[llvm] [VectorCombine] Try to scalarize vector loads feeding bitcast instructions. (PR #164682)
Julian Nagele via llvm-commits
llvm-commits at lists.llvm.org
Fri Nov 7 04:59:00 PST 2025
https://github.com/juliannagele updated https://github.com/llvm/llvm-project/pull/164682
>From 6fcd3779ac2298f9f38e66900351c2d83aa22330 Mon Sep 17 00:00:00 2001
From: Julian Nagele <j_nagele at apple.com>
Date: Wed, 22 Oct 2025 19:48:58 +0100
Subject: [PATCH 1/4] [VectorCombine] Try to scalarize vector loads feeding
bitcast instructions.
---
.../Transforms/Vectorize/VectorCombine.cpp | 144 ++++++++++++++----
.../AArch64/load-bitcast-scalarization.ll | 136 +++++++++++++++++
2 files changed, 252 insertions(+), 28 deletions(-)

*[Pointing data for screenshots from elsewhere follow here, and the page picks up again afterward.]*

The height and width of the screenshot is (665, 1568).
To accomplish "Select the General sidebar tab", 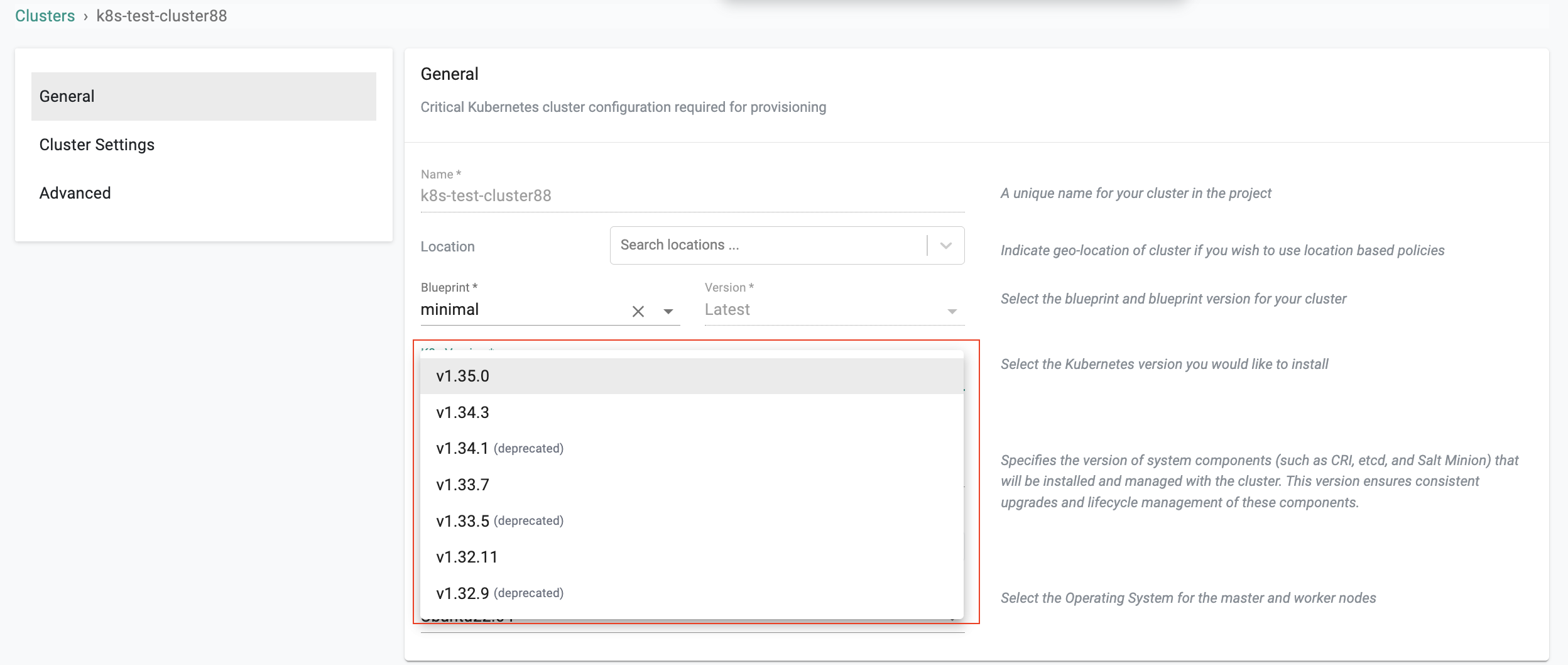I will 204,96.
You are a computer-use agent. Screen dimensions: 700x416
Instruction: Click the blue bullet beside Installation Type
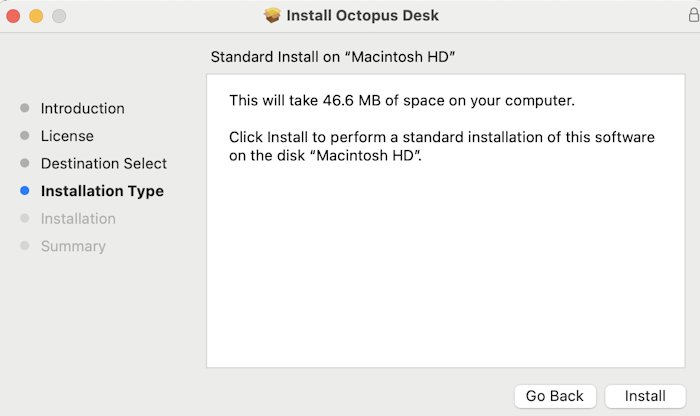coord(25,191)
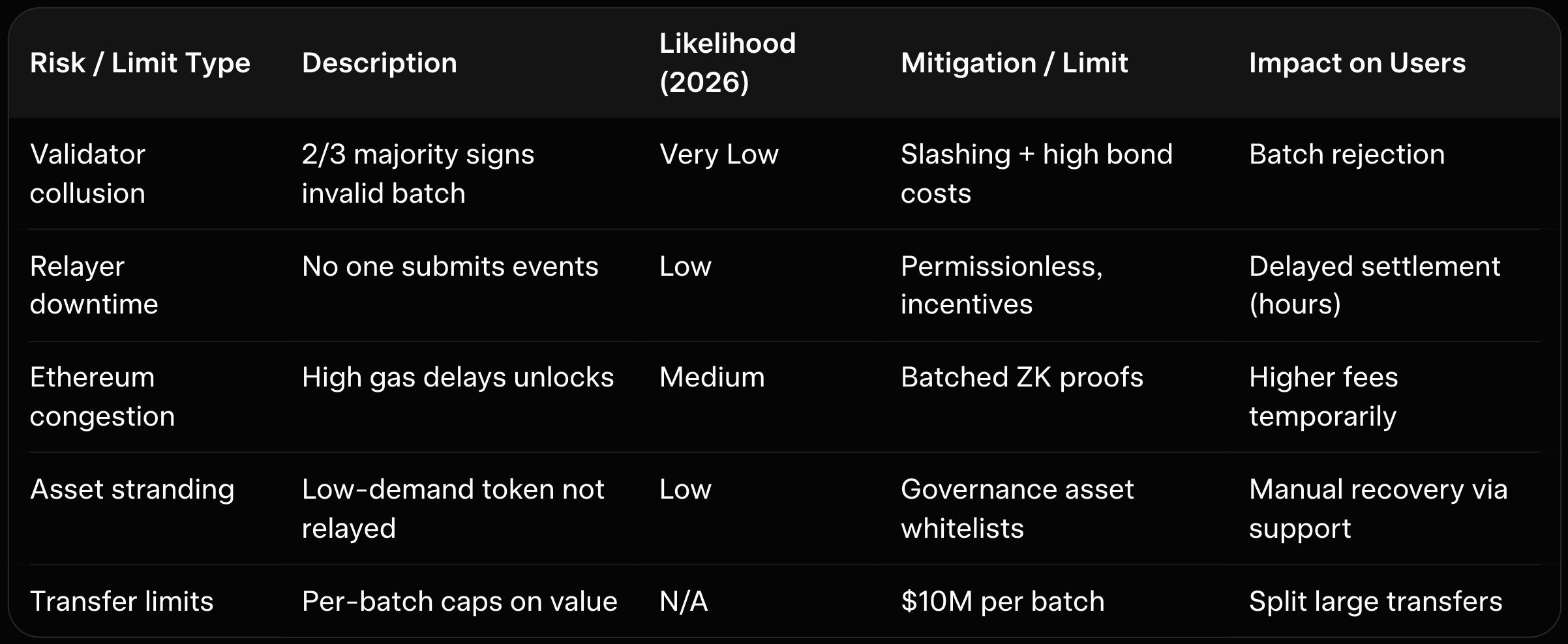1568x644 pixels.
Task: Select the 'Split large transfers' cell
Action: pyautogui.click(x=1375, y=601)
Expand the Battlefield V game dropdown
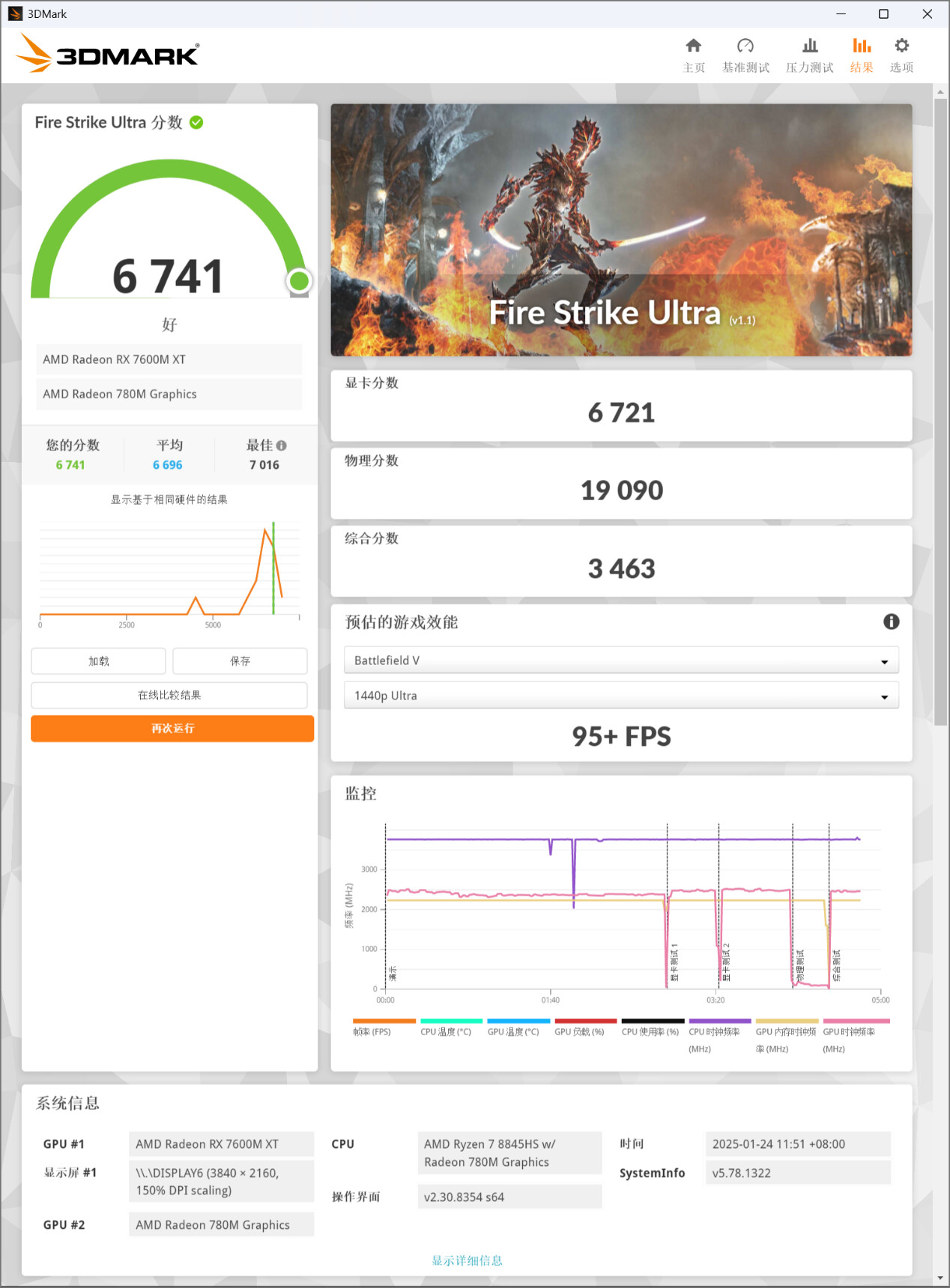950x1288 pixels. pyautogui.click(x=621, y=660)
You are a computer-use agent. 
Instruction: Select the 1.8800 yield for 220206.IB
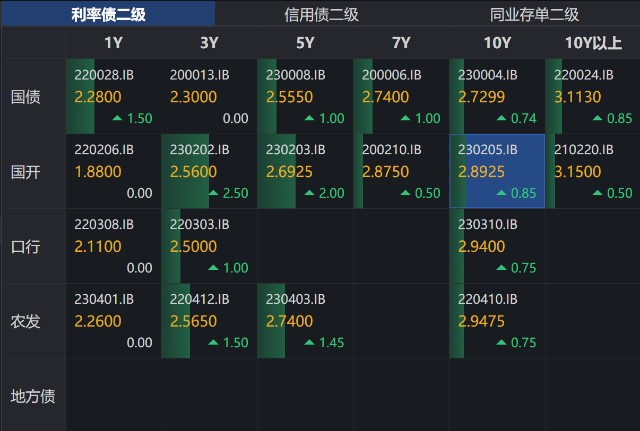[x=98, y=171]
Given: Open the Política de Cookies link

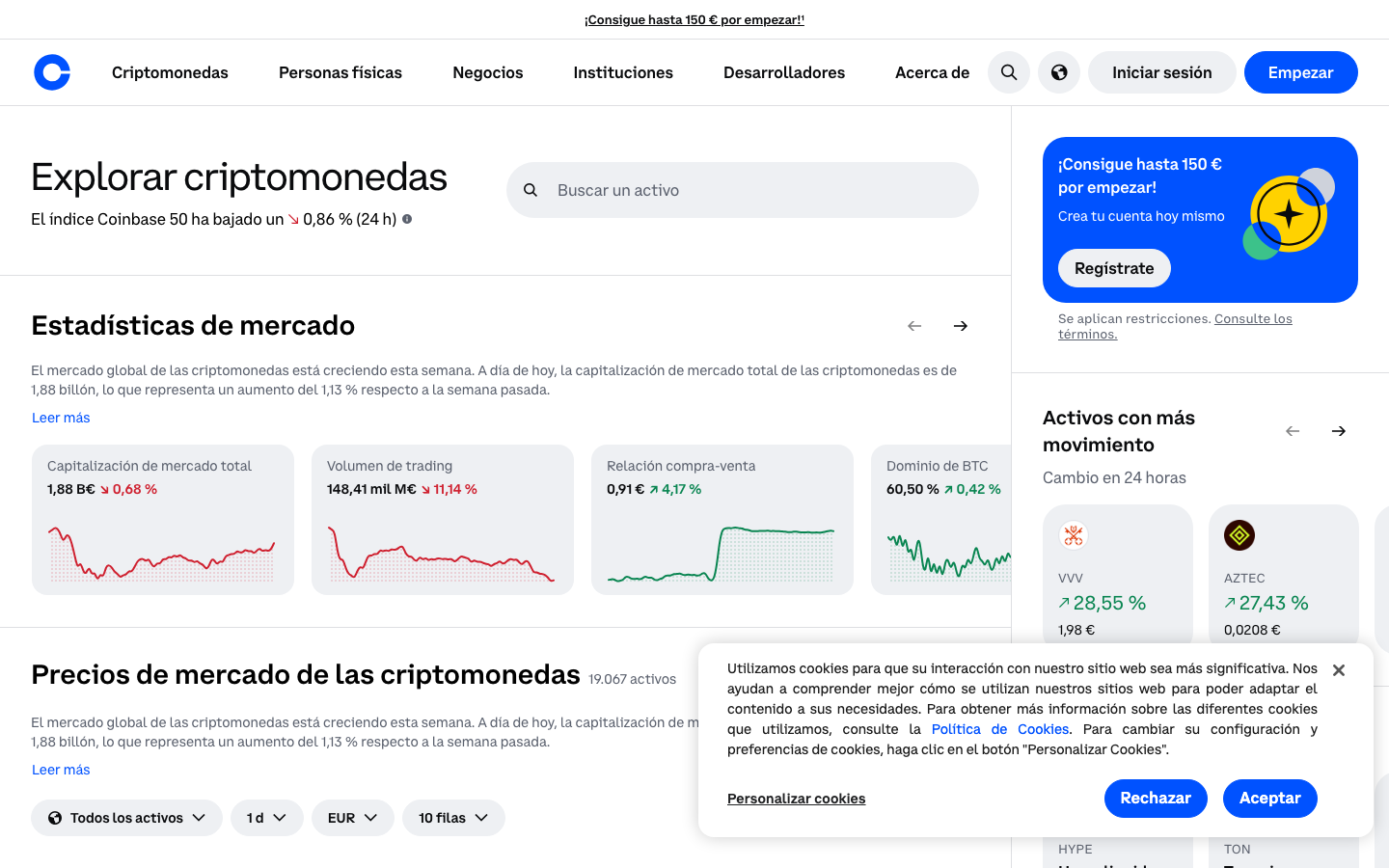Looking at the screenshot, I should point(999,729).
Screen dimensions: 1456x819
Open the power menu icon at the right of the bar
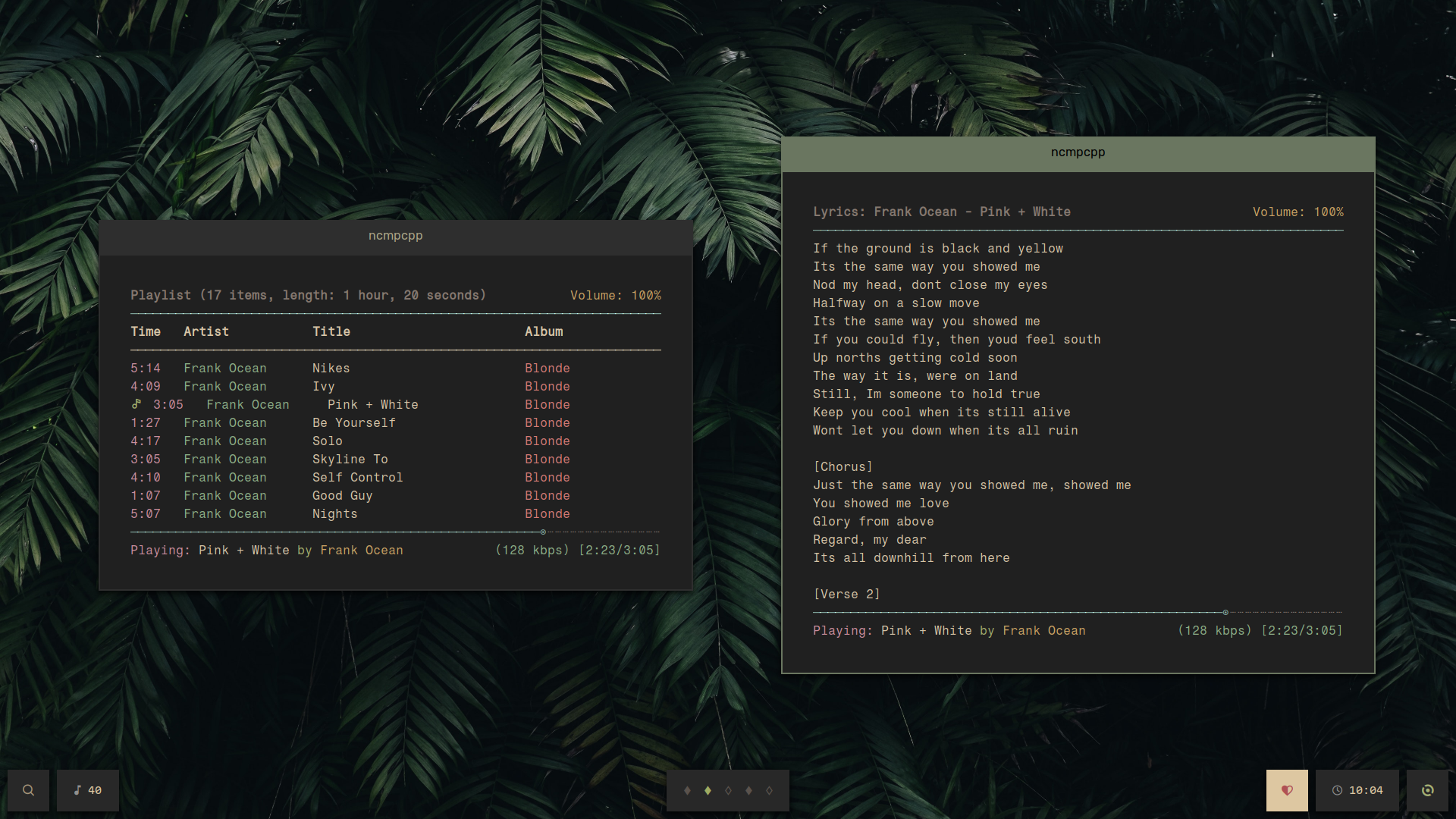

create mode 100644 llvm/test/Transforms/VectorCombine/AArch64/load-bitcast-scalarization.ll
diff --git a/llvm/lib/Transforms/Vectorize/VectorCombine.cpp b/llvm/lib/Transforms/Vectorize/VectorCombine.cpp
index d6eb00da11dc8..e045282c387fe 100644
--- a/llvm/lib/Transforms/Vectorize/VectorCombine.cpp
+++ b/llvm/lib/Transforms/Vectorize/VectorCombine.cpp
@@ -129,7 +129,9 @@ class VectorCombine {
bool foldExtractedCmps(Instruction &I);
bool foldBinopOfReductions(Instruction &I);
bool foldSingleElementStore(Instruction &I);
- bool scalarizeLoadExtract(Instruction &I);
+ bool scalarizeLoad(Instruction &I);
+ bool scalarizeLoadExtract(LoadInst *LI, VectorType *VecTy, Value *Ptr);
+ bool scalarizeLoadBitcast(LoadInst *LI, VectorType *VecTy, Value *Ptr);
bool scalarizeExtExtract(Instruction &I);
bool foldConcatOfBoolMasks(Instruction &I);
bool foldPermuteOfBinops(Instruction &I);
@@ -1845,49 +1847,42 @@ bool VectorCombine::foldSingleElementStore(Instruction &I) {
return false;
}
-/// Try to scalarize vector loads feeding extractelement instructions.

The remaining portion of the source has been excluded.